- _TASKS TO PERFORM_:
[a] List the three kinds of organisation that took part, as named in the abstract below on sustaining large-scale change.
[b] Carry on the abstract about sustaining large-scale change in healthcare from the point where its text stops.

- _DOCUMENT PASSAGE_:

------------------------

Background Various theories provide guidance on implementing, sustaining and evaluating innovations within healthcare. There has been less attention given, however, to personal theories drawn from practice and the expertise of managers and front-line staff is a largely untapped resource. In this paper, we share learning from experienced improvement organisations to provide a conceptual level explanation of the conditions necessary to facilitate and sustain improvement at scale.
Methods Staff (n=42) from three leading change organisations in the UK, spanning health, education and social care, took part in three consultation meetings with the aim of sharing knowledge about sustaining large-scale change. This included one government organisation, one National Health Service Board and one large charity organisation. Using a participatory grounded theory approach, the workshops resulted in a co-created theory.

------------------------

- _DATA SECTION_:
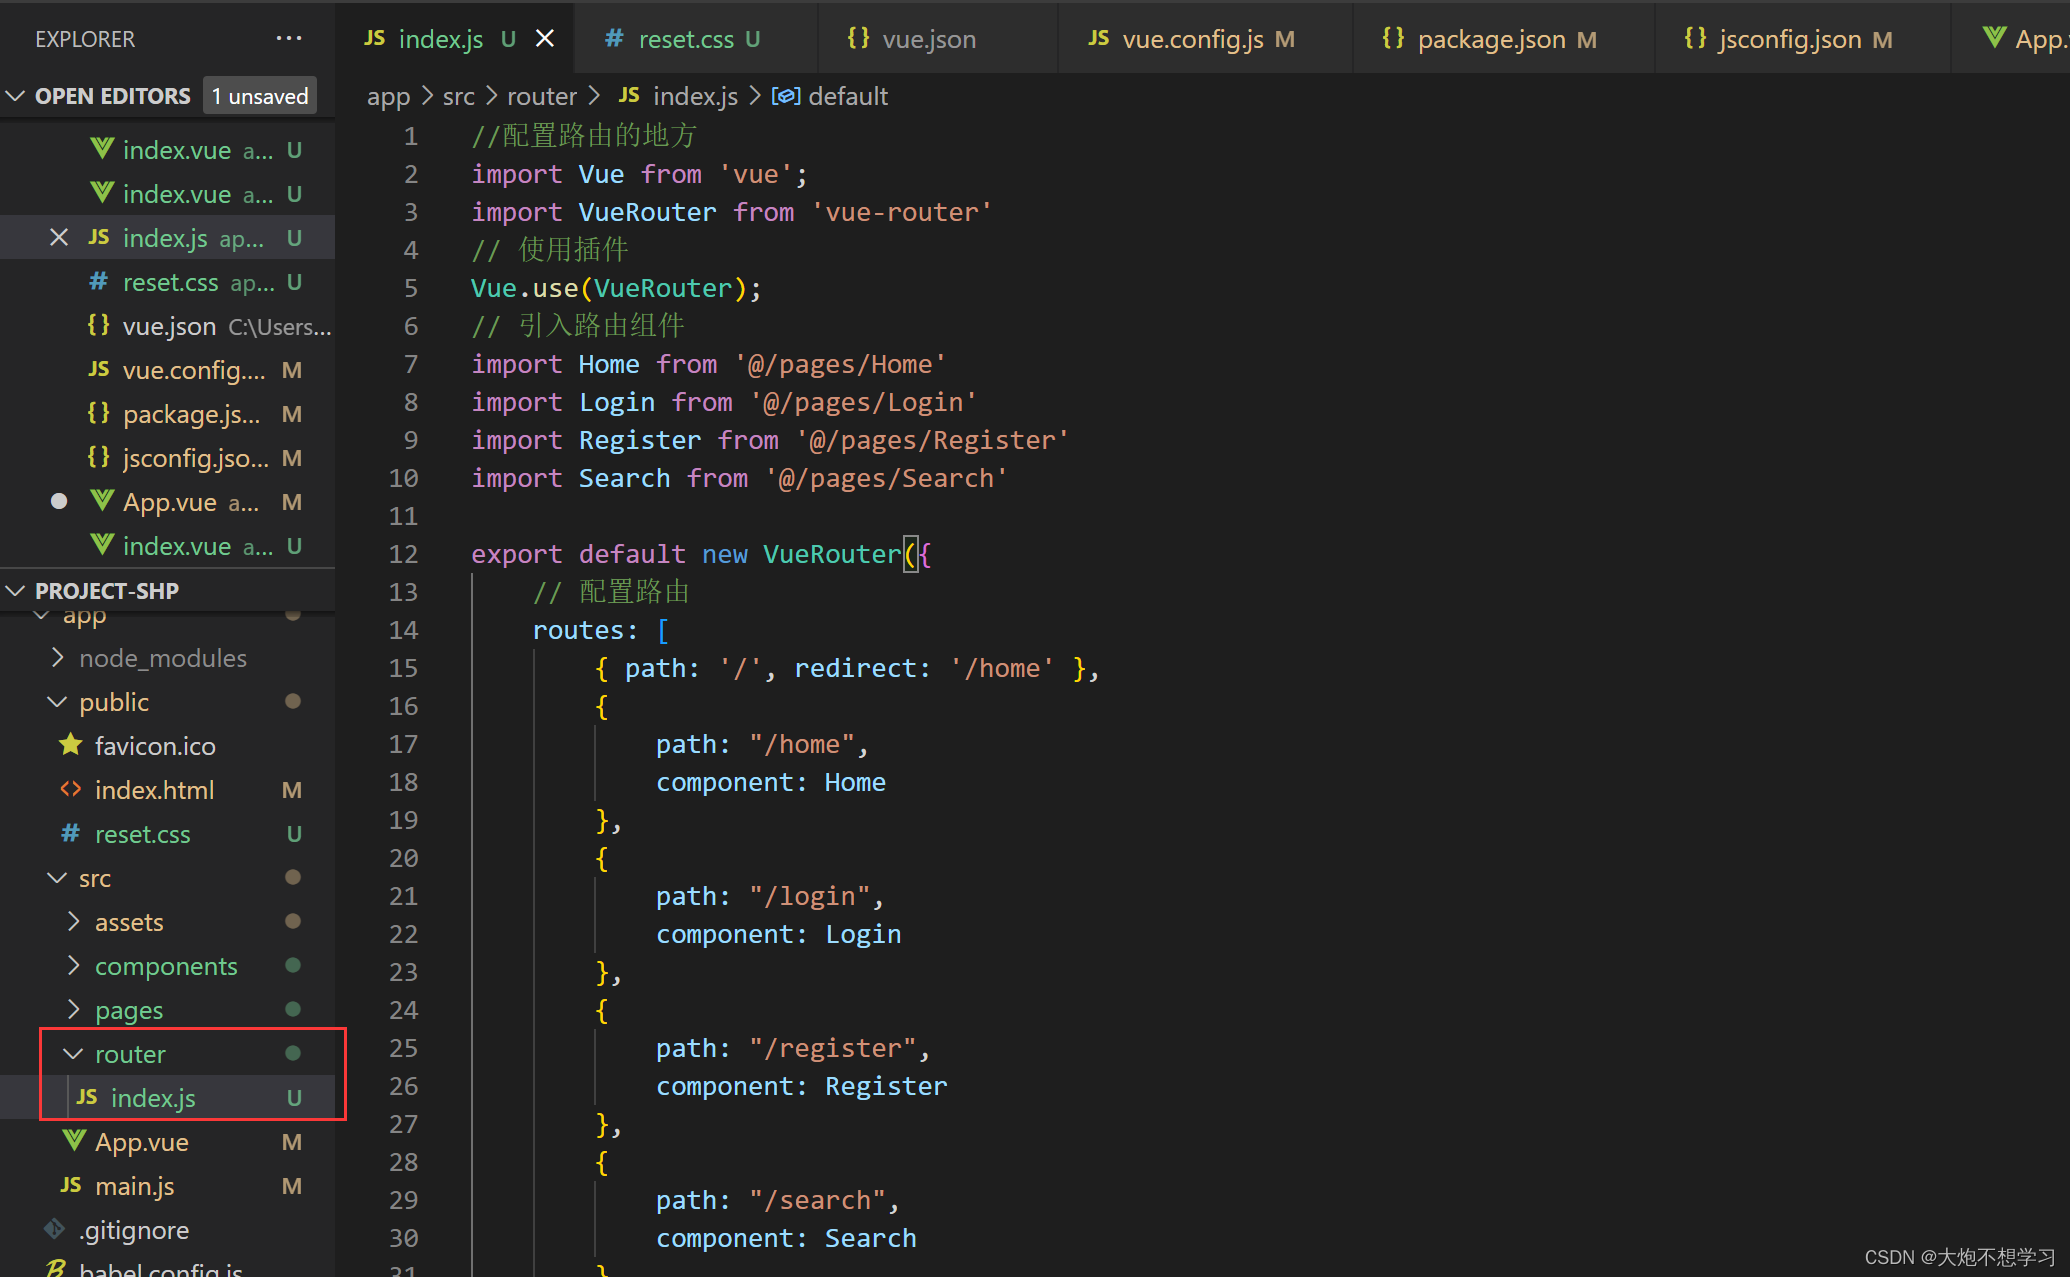This screenshot has height=1277, width=2070.
Task: Collapse the PROJECT-SHP section
Action: 15,591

------------------------

- _RESPONSES PER TASK_:
[a]
- One government organisation
- One National Health Service Board
- One large charity organisation

[b]
Results The theory of Motivating Change describes the psychosocial-structural conditions for large-scale, sustained change from the perspectives of front-line staff. The theory posits that change is more likely to be sustained at scale if there is synergy between staff’s perceived need and desire for improvement, and the extrinsic motivators for change. Witnessing effective change is motivating for staff and positive outcomes provide a convincing argument for the need to sustain improvement activity. As such, evidence of change becomes evidence for change. This is only possible when there is a flow of trust within organisations that capitalises on positive peer pressure and suppresses infectious negativity. When these conditions are in place, organisations can generate self-proliferating improvement.
Conclusions The theory of Motivating Change has been co-created with staff and offers a useful explanation and guide for others involved in change work that capitalises on front-line expertise.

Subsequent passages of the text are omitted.